There’s no doubt that these screening tools offer some defence against flawed or fraudulent research, they’re ultimately treating the symptoms rather than addressing the root cause of the problem.
The rise of preprint servers and initiatives like Plan S and Plan U are changing the dynamics of scholarly communication. The traditional reliance on publishers as gatekeepers of quality is bypassed, arguably shifting the responsibility towards individual researchers and the institutions that support them.
Simply investing in more sophisticated screening tools for preprint servers is like putting a band-aid on this systemic issue. What’s needed is a more profound change in the roles, responsibilities, and measures of success for all stakeholders in the research ecosystem:
1. Redefining Institutional Responsibility:
Mentorship and Training: Invest in robust training programs that equip researchers with the skills and knowledge to successfully navigate open science, including data management, ethical considerations, and public communication.
Rethinking Evaluation: Move away from solely relying on publication metrics and impact factors. Develop evaluation frameworks that recognize and reward open science practices, such as data sharing, code availability, and public engagement.

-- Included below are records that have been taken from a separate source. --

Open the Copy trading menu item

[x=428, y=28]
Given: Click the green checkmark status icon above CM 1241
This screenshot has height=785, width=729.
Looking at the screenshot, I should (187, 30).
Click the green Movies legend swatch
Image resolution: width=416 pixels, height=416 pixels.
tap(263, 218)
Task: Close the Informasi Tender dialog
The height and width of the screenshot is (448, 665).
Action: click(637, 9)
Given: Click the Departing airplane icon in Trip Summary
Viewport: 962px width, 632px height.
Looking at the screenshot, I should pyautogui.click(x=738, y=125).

Incentivize Open Science: Develop clear guidelines and incentives for researchers to publish in Plan P compliant journals, thereby supporting the broader open access movement.
2. Empowering Funders:
Mandate Open Science Practices: Funding agencies should make adherence to open science principles a mandatory requirement for grant recipients.

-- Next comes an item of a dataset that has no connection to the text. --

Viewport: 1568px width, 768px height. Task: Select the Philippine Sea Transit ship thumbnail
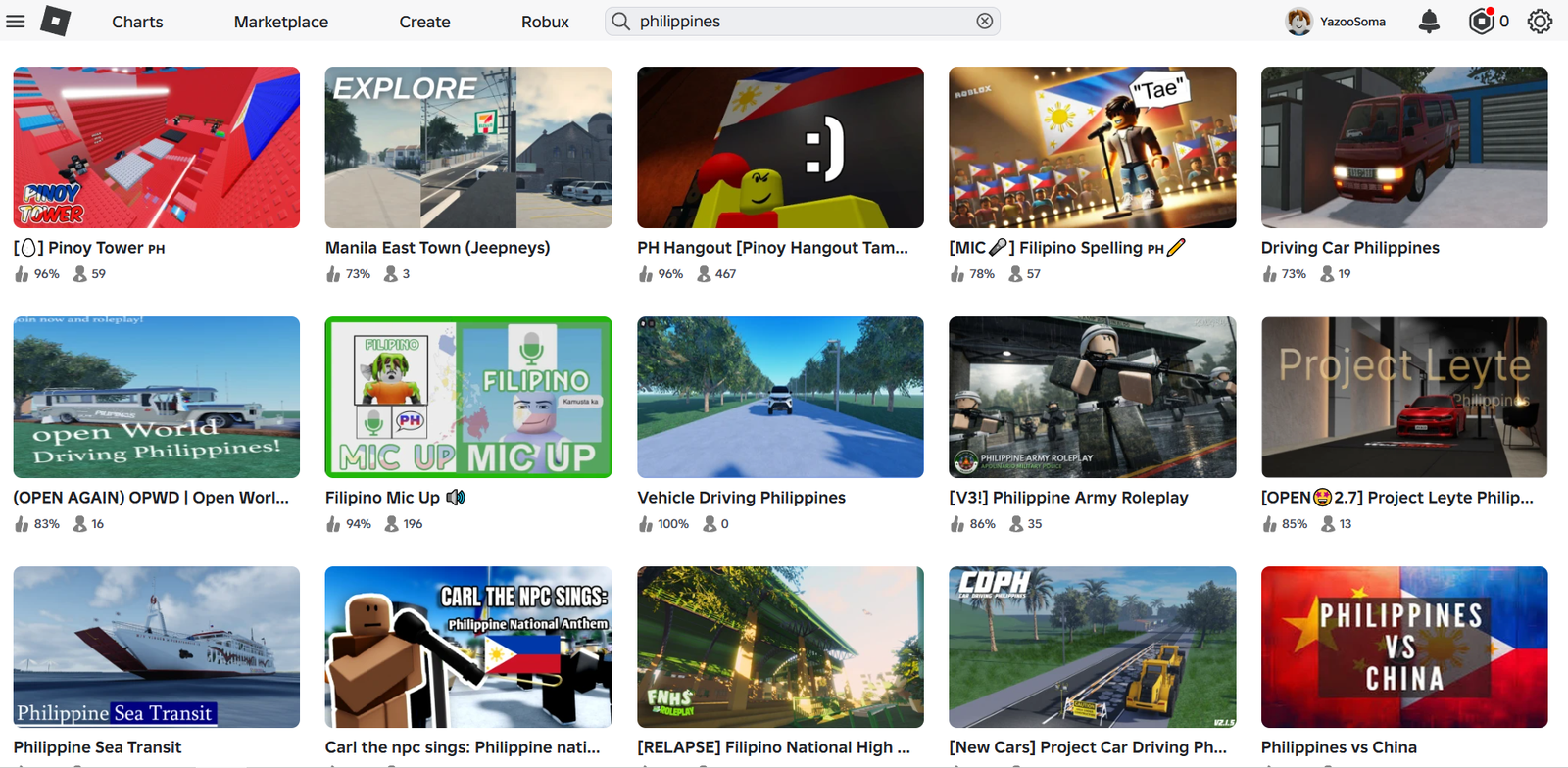pos(157,647)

Protocols: Require or incentivize the publication of research protocols as part of the grant application or reporting process.
3. Cultivating Researcher Responsibility:
Embrace Transparency: Researchers must be proactive in sharing their data, methods, and code, allowing for greater scrutiny and reproducibility.

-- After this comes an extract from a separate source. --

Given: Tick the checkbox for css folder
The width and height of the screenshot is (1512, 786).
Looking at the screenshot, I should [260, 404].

Engage with the Community: Actively participate in peer review and community based feedback mechanisms to improve the quality of research outputs. A fraction of researchers take on the bulk of this critical work – work that expands a researcher’s knowledge, improves their skills, and helps to uphold the quality of research.
Uphold Ethical Standards: Adhere to the highest ethical standards in research conduct and dissemination, ensuring data integrity and responsible reporting.
The transition to open science demands a collective effort. By rethinking the roles and responsibilities, and by embracing a culture of transparency and accountability, we can ensure that the pursuit of open access leads to more robust, reliable, and impactful research – and maybe less (no) need for these tools in the future.
I will make one comment. I am a reviewer on several journals. Most research papers are worthless. Ones that challenge the scientific centre of gravity of a belief are usually rejected. So science cannot progress. This is particularly true in my area, radiation and health. What I do is let everything through unless it has serious problems, but usually even then. Readers can themselves see what is good and what is not.